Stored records
———

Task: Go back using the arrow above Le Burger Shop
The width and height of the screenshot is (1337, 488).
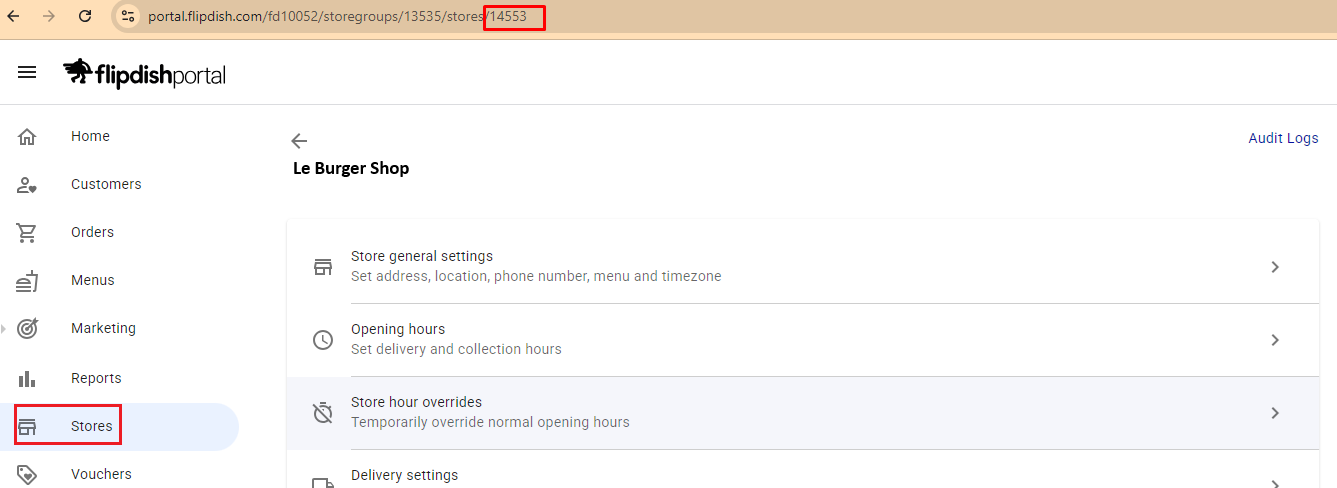Action: pos(299,141)
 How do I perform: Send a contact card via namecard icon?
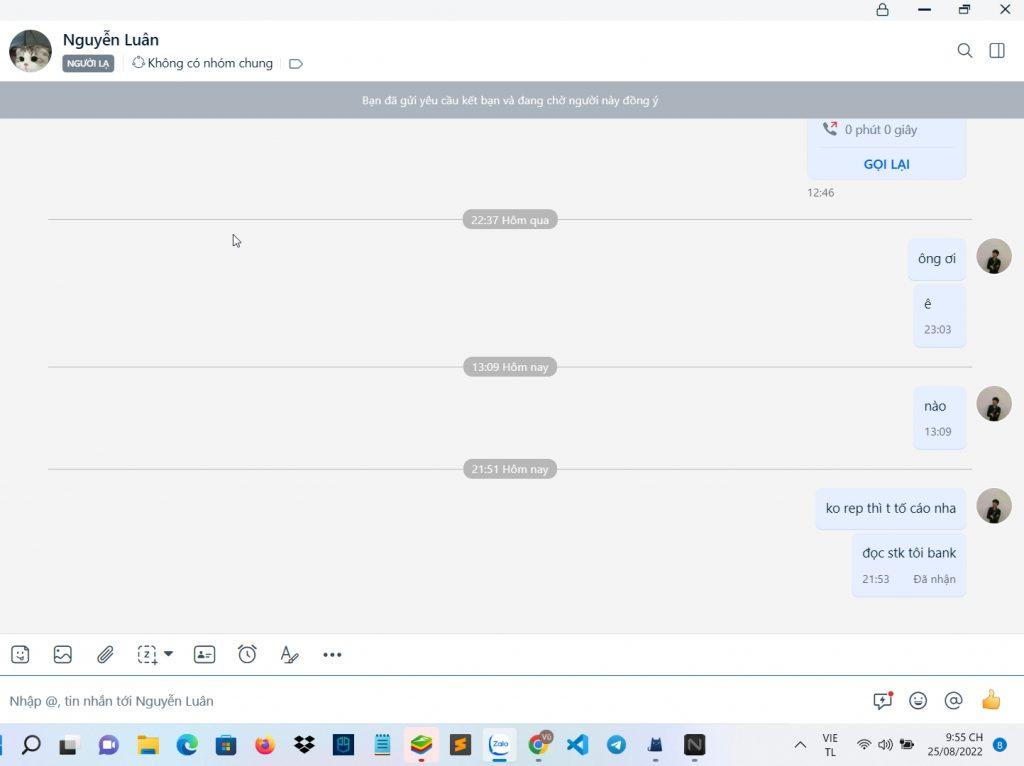pos(204,655)
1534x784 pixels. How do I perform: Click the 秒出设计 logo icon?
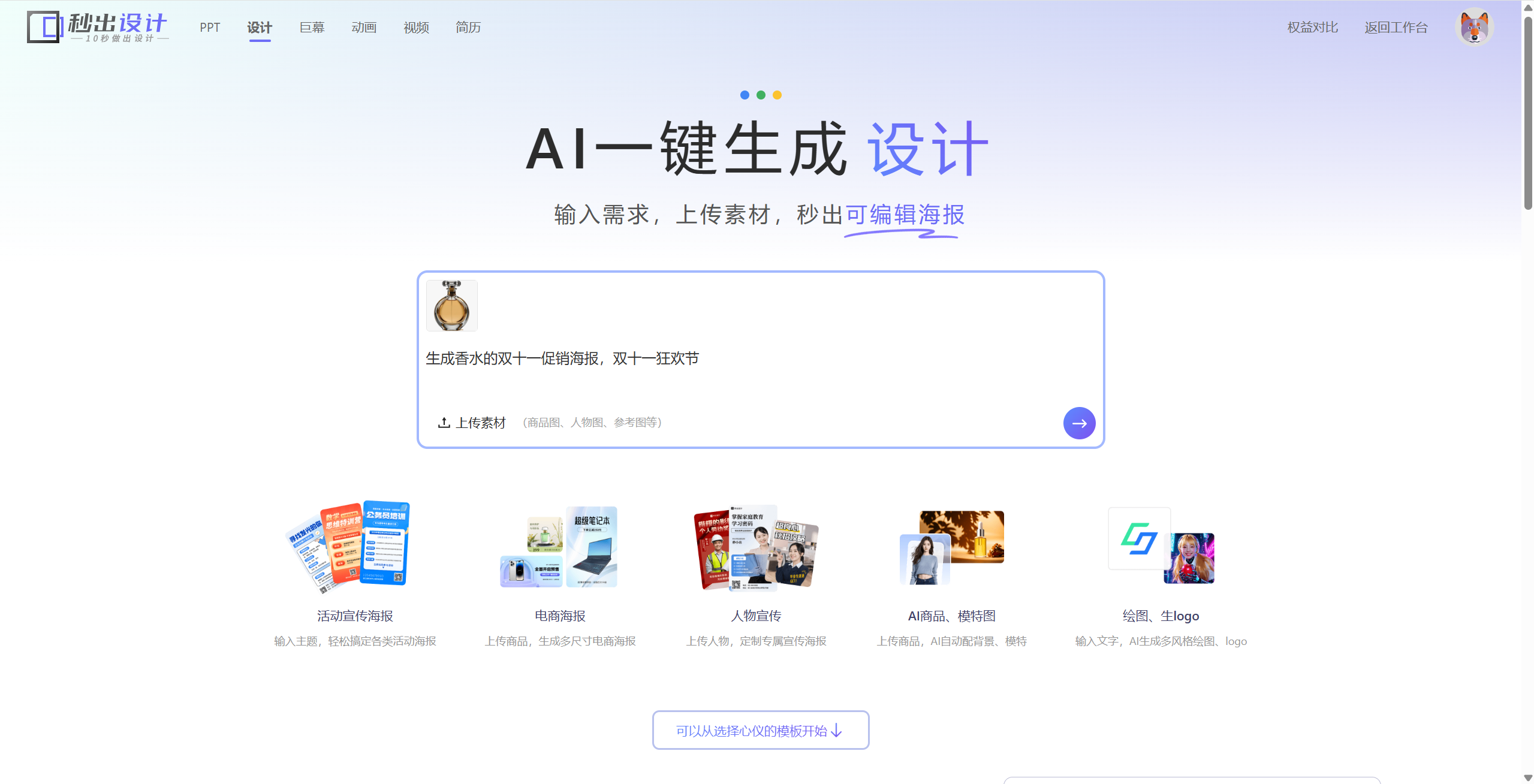[44, 27]
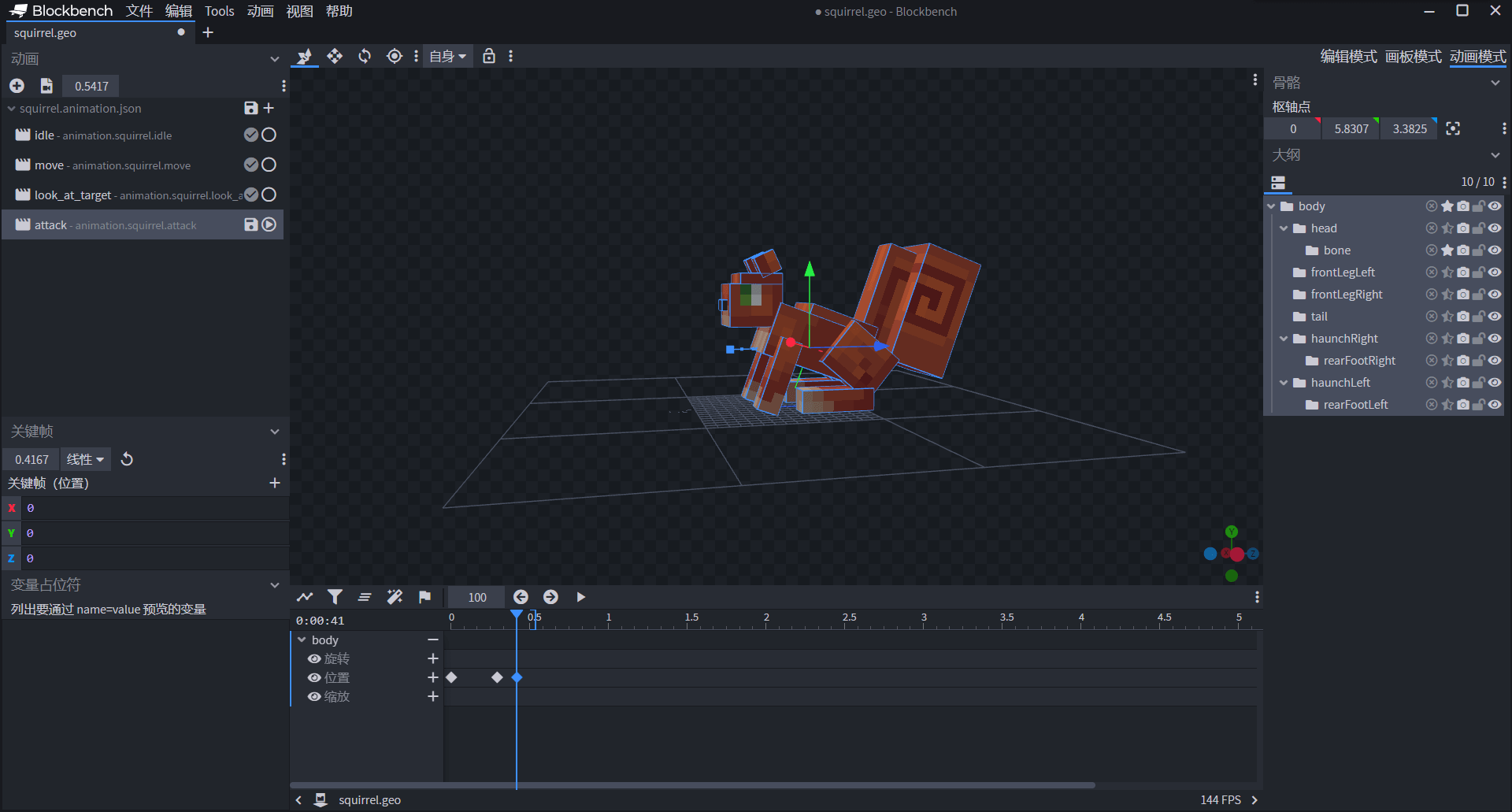Click the Pivot tool target icon

(395, 56)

———

• _Problem_
Once you find the line containing "The width and", retype it and every line after it through the last line of the records above, exactly. Add nothing else, and leave out the pictures.

• _Reply_
The width and height of the screenshot is (1337, 488).
Action: pos(299,141)
 How do I perform: Send a contact card via namecard icon?
pos(204,655)
1534x784 pixels. How do I perform: Click the 秒出设计 logo icon?
[44, 27]
Click the Pivot tool target icon

(395, 56)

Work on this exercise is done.